Cousteau a d’abord donné à la plongée sous-marine sa forme définitive. En co-inventant le scaphandre autonome moderne avec Emile Gagnan. La création d’un organisme militaire, le GRS, puis civil, l’OFRS, pour l’étude et la mise au point de nombreux équipements a permis d’ouvrir la voie à de nombreuses disciplines de l’exploration sous-marine telles que la spéléologie ou l’archéologie sous-marine. Il a développé des caméras de télévisions pour les premières émissions TV en direct, des caméras de cinéma légères et versatiles, privilégiant la mobilité de l’opérateur, avec des objectifs grand angle, qui donnent aux images une dimension supplémentaire. Il a développé le premier sous-marin d’exploration, la fameuse soucoupe plongeante SP 350, puis les maisons sous la mer, etc…

100 ans après sa naissance, que représente aujourd'hui selon vous le Commandant ?

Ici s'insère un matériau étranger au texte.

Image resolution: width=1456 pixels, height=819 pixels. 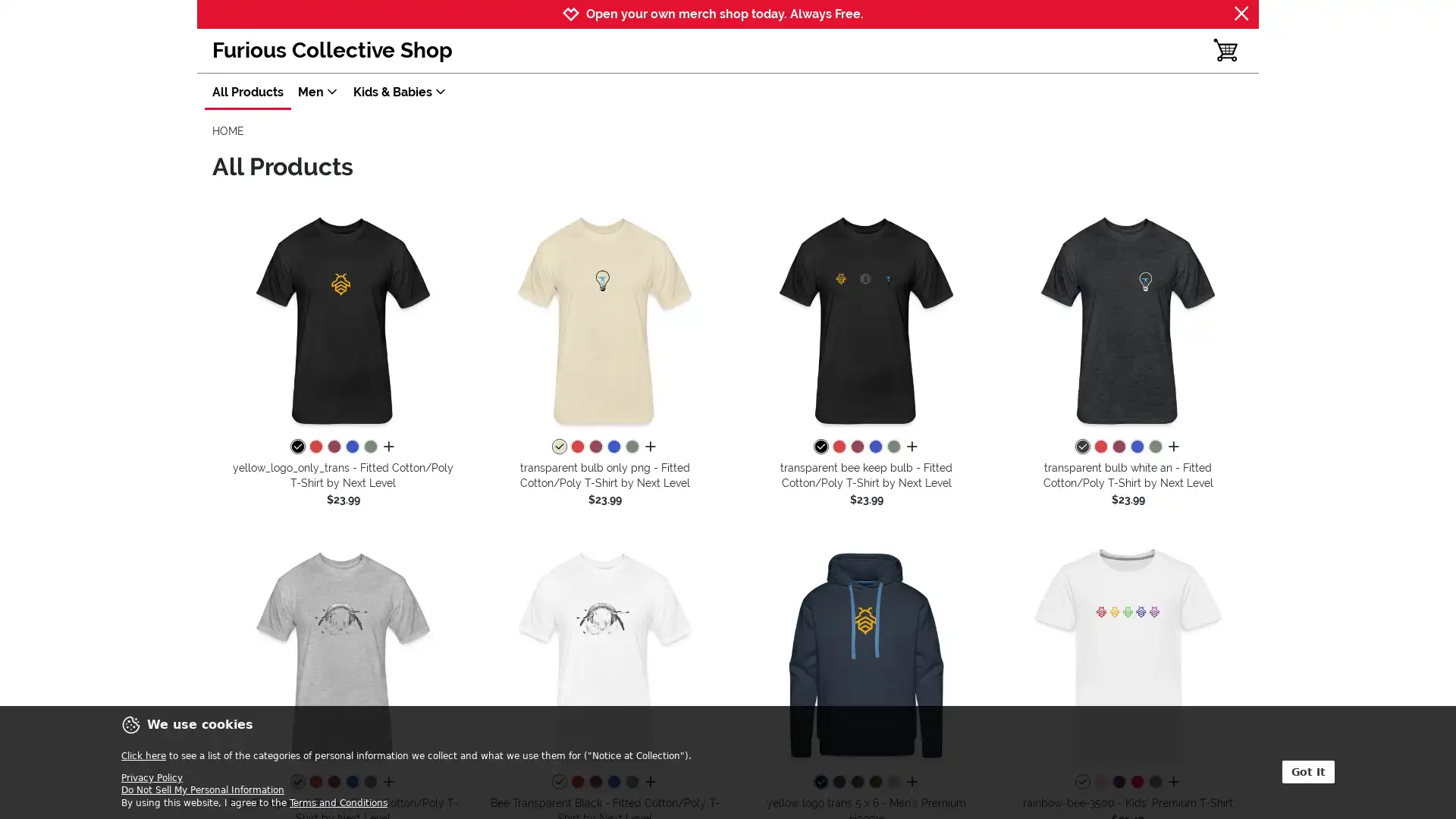 I want to click on heather burgundy, so click(x=595, y=783).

Son nom cristallise un univers. Il incarne la plongée sous-marine, le rêve et l’aventure. Mais il est aussi le symbole de l’écologie moderne. Il a été le premier à peser à haut niveau, à damer le pion aux décideurs politiques en étant capable de mobiliser l’opinion publique. Il est toujours demeuré un homme libre. Ce que j’admire le plus personnellement chez lui, que je résumerai en une phrase, empruntée à Philippe Tailliez : « il sut mener, sa vie durant, les chevaux du rêve et de l’action ».

Si vous deviez résumer le message de votre livre en une phrase, ce serait ?

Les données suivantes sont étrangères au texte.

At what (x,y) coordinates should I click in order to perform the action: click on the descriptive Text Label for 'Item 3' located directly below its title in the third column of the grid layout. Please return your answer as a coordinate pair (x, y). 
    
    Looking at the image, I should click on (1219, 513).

Il tente le pari de réconcilier la précision scrupuleuse et la passion exacerbée, espérant toucher à la fois le féru d’histoire, le cinéphile curieux, et le rêveur impénitent.

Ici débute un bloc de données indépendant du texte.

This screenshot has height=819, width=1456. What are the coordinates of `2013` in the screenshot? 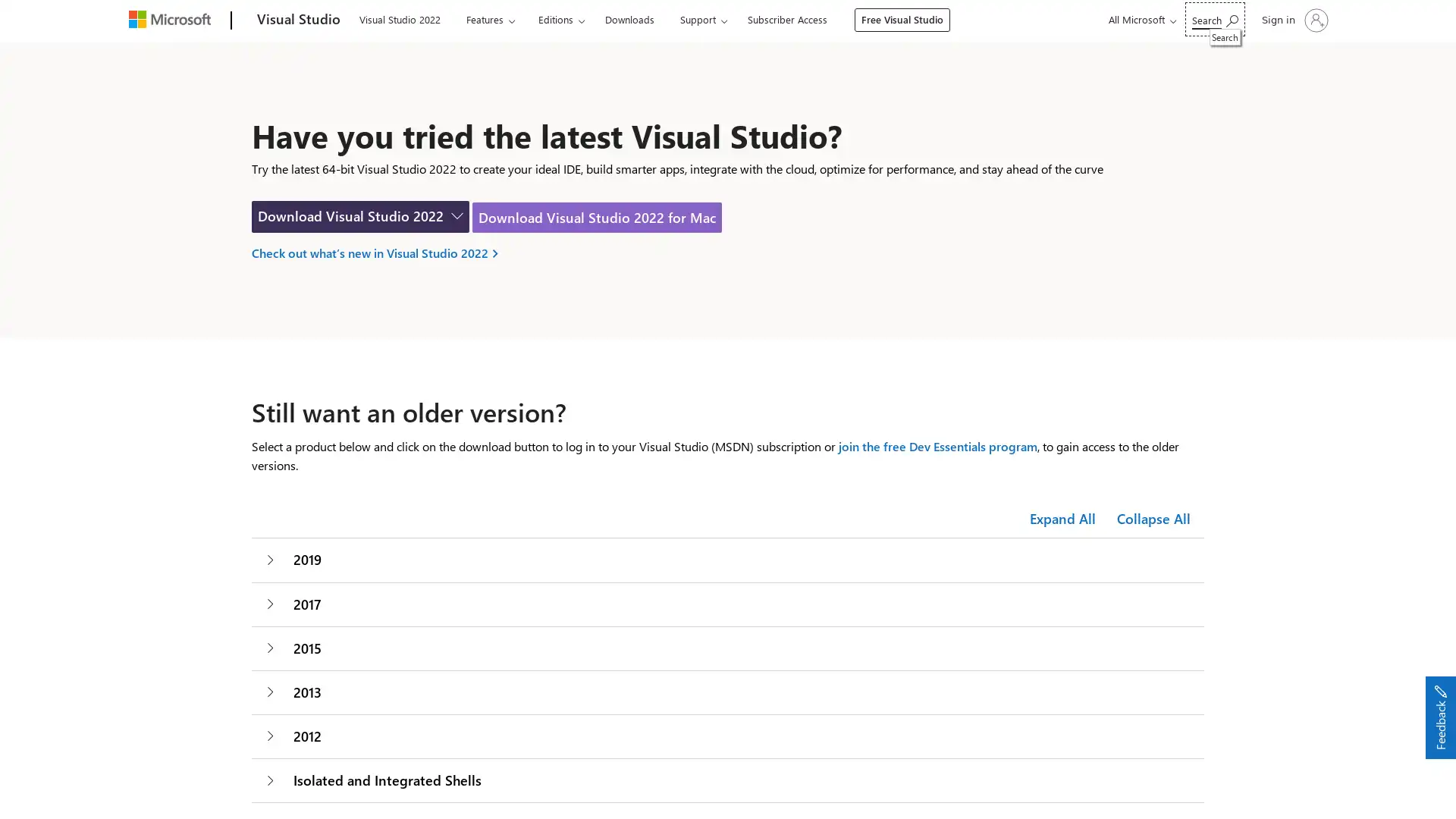 It's located at (728, 692).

Vous avez un autre ouvrage à paraître : "Un cinéaste nommé Cousteau", en quoi sera-t-il différent ?

« Cousteau, 20 000 rêves sous les mers » est la version « grand public » du livre que j’ai écrit. « Un cinéaste nommé Cousteau » est la version intégrale, augmentée de 45 % par rapport à celle-ci. Elle va plus dans le détail de la technique, elle donne la parole aux opérateurs, plongeurs, réalisateurs, acteurs clés de la réalisation des films, qui nous racontent les coulisses des tournages, et enrichissent le livre de leur témoignages. Elle contient de courtes biographies des personnages clés de la filmographie, et se livre à une tentative « d’essai » sur la portée de l’œuvre Cousteau. Elle paraîtra fin mars 2010, également aux éditions du Rocher.

L'auteur : Franck Machu

Franck Machu (ici avec Dominique Sérafini, à gauche)
Franck Machu (ici avec Dominique Sérafini, à gauche)
Franck Machu est né dans le Nord en mai 1968. Il intègre l’Ecole Supérieure d’Ingénieurs de Marseille (ESIM), devenue Centrale Marseille, avec la spécialité Génie Marin, et réalise son stage de fin d’études à COMEX Services en 1992. Il part ensuite à Mayotte pour 16 mois, dans le cadre d’un service national civil, et explore de fond en comble l’ île et son lagon, fréquenté quotidiennement par les tortues.
Depuis 1995, Franck Machu est ingénieur de conception dans l’industrie offshore, pour des équipements de plateforme pétrolière ou de plateformes poseuses d’éoliennes.
Amoureux de la plongée et de l’image sous-marine, son activité d’écriture est un hobby.

Rendez-vous au Salon de la Plongée

Franck Machu sera présent au Salon de la Plongée en janvier 2011 sur le Stand de l’Equipe Cousteau et sur le stand de HDS (Histoire du Développement Subaquatique), pour présenter son livre et projeter l’un des premiers courts métrages Cousteau des années 40. Rendez-vous est donné à tous les passionnés de l’aventure Cousteau.